### Activity
Pull every line containing "computer" out of the material below.

### Input data

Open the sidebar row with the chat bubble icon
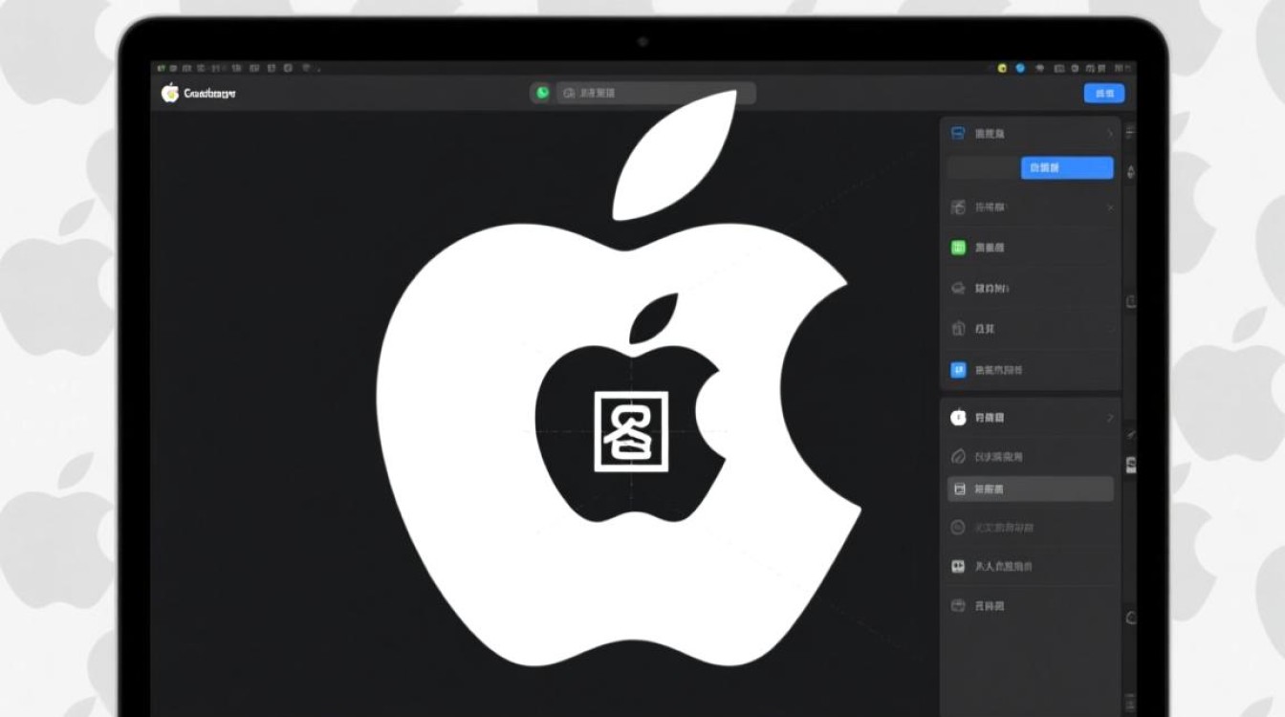 point(1031,288)
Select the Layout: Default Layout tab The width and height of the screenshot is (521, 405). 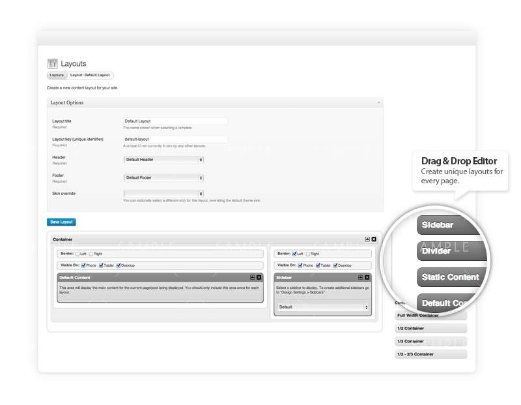click(90, 76)
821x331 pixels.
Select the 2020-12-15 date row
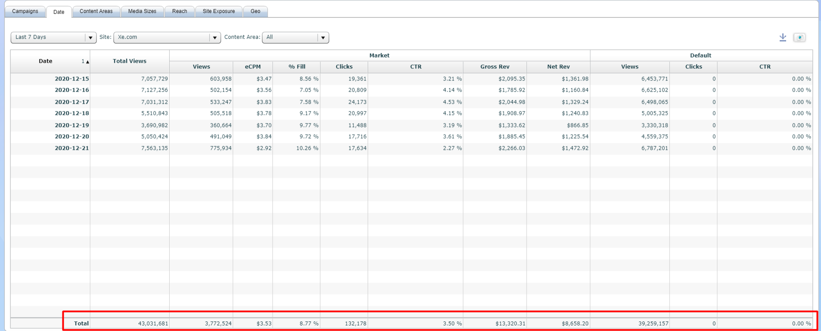(x=72, y=79)
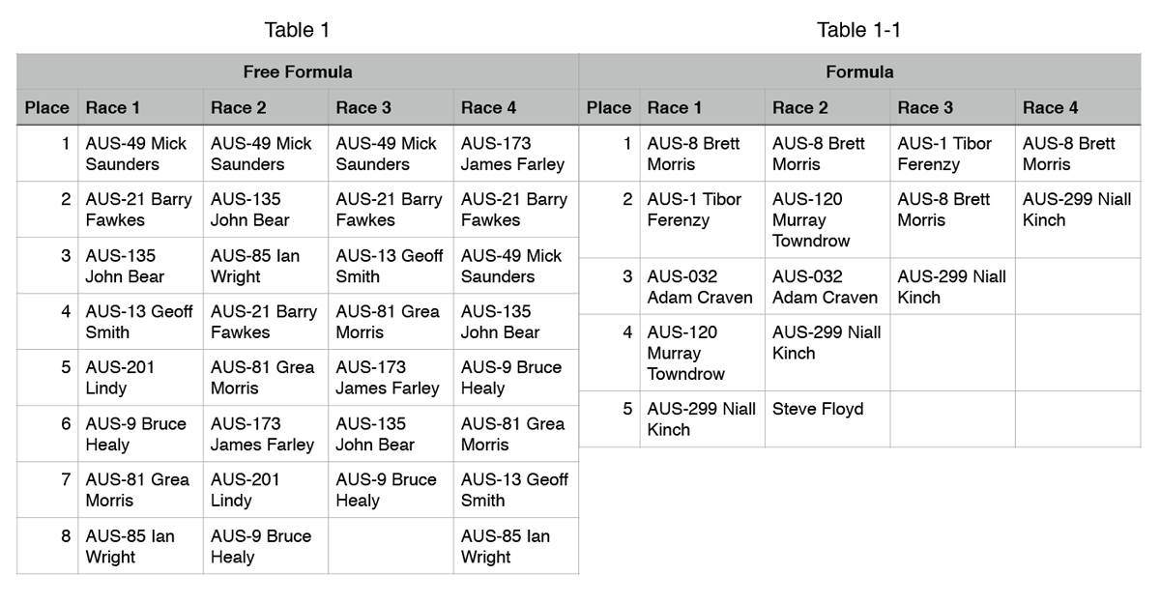Select the Free Formula header cell
The image size is (1160, 604).
click(297, 72)
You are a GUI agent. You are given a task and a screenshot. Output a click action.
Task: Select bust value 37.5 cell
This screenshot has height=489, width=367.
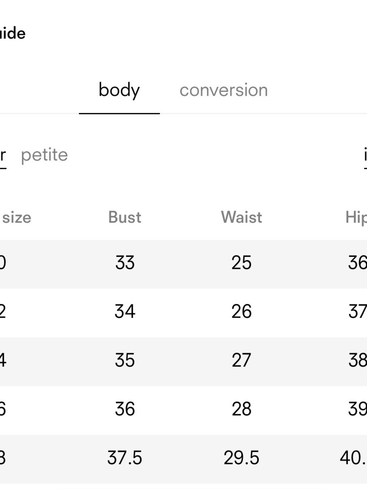coord(125,458)
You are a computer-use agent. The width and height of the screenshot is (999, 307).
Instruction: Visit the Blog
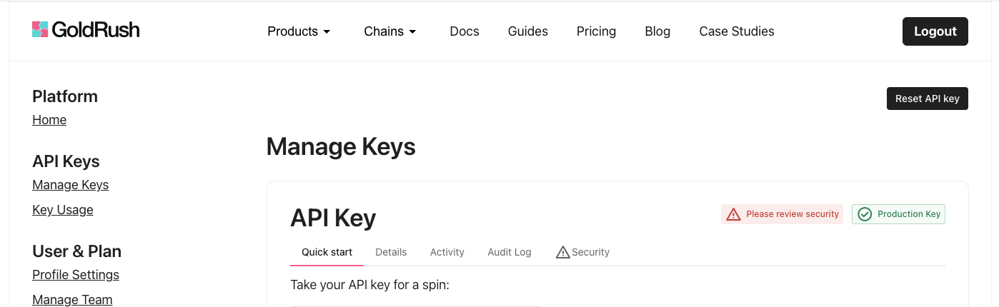tap(657, 31)
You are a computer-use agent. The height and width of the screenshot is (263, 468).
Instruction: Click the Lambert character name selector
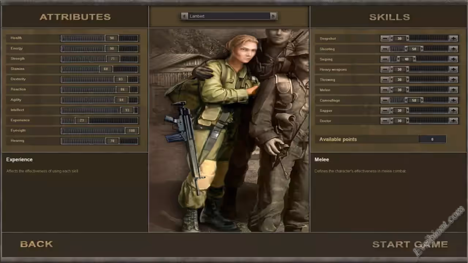[x=229, y=16]
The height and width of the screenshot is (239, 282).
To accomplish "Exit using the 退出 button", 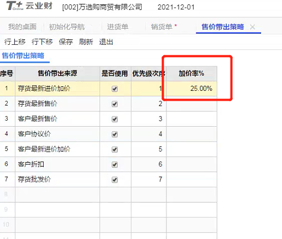I will 106,42.
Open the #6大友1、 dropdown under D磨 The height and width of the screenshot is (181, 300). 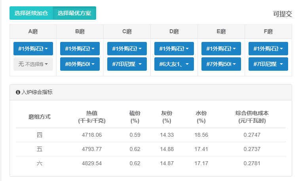point(174,64)
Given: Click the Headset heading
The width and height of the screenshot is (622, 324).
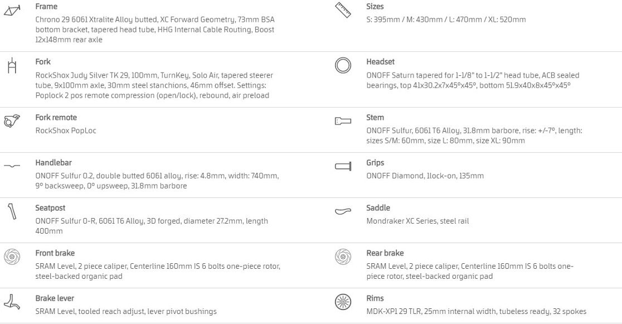Looking at the screenshot, I should tap(380, 62).
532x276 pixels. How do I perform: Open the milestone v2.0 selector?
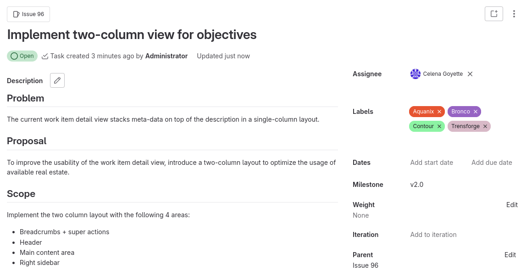click(416, 184)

### Answer for this exercise
You are a computer-use agent. The width and height of the screenshot is (999, 307).
You are a computer-use agent. The height and width of the screenshot is (263, 468).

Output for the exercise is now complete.